___ Input ___

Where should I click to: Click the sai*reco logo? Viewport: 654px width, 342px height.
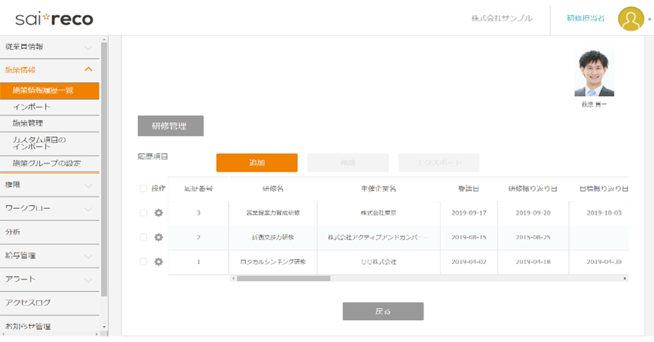54,19
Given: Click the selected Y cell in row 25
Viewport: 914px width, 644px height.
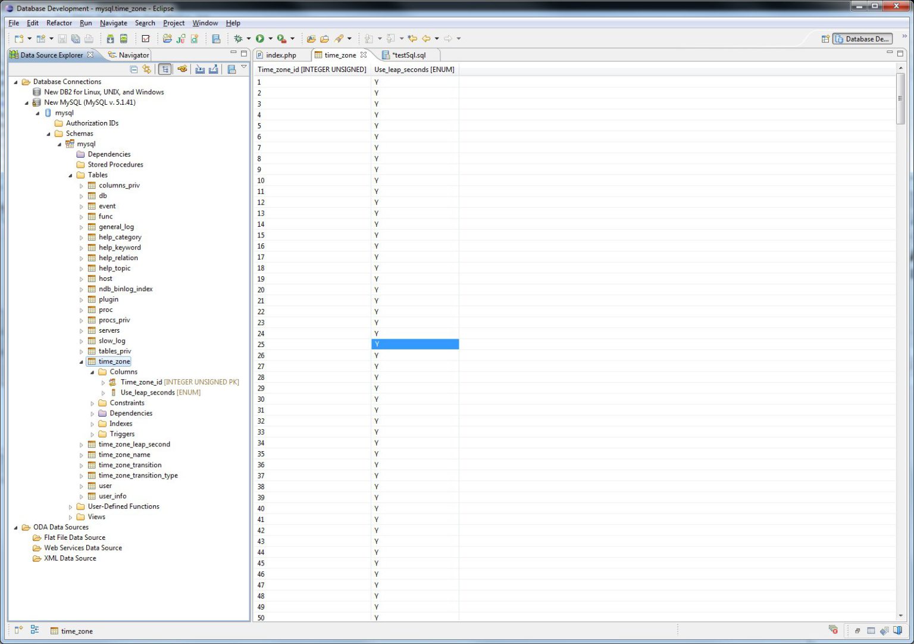Looking at the screenshot, I should 415,344.
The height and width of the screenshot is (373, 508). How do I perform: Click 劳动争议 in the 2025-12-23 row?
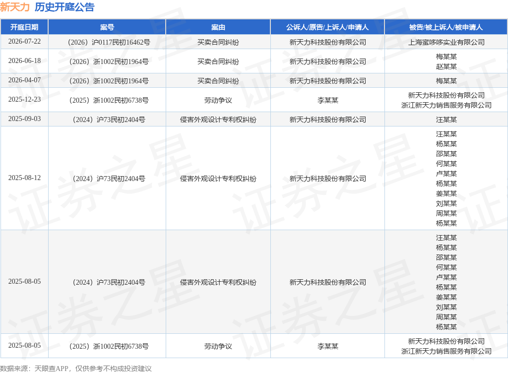tap(218, 100)
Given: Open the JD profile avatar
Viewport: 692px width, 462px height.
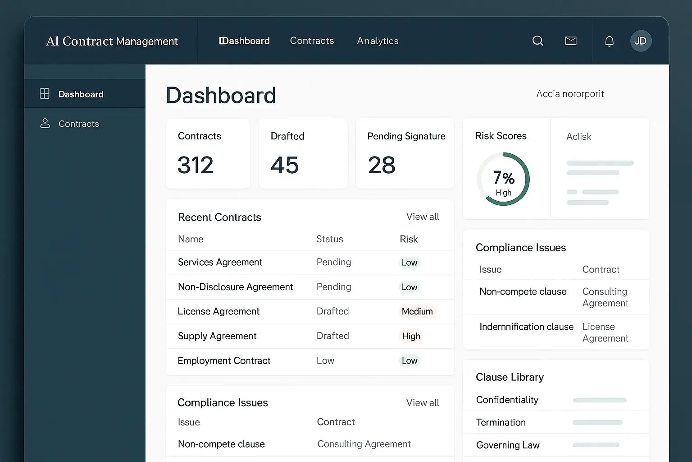Looking at the screenshot, I should 641,41.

___

Given task
Please copy all of the rows above verbatim, leaving the pictures out.

Finished exercise
Where should I click to: Click the sai*reco logo? Viewport: 654px width, 342px height.
54,19
Given: Click the selected Y cell in row 25
Viewport: 914px width, 644px height.
Looking at the screenshot, I should 415,344.
The height and width of the screenshot is (373, 508). How do I perform: Click 劳动争议 in the 2025-12-23 row?
tap(218, 100)
Given: Open the JD profile avatar
Viewport: 692px width, 462px height.
Looking at the screenshot, I should 641,41.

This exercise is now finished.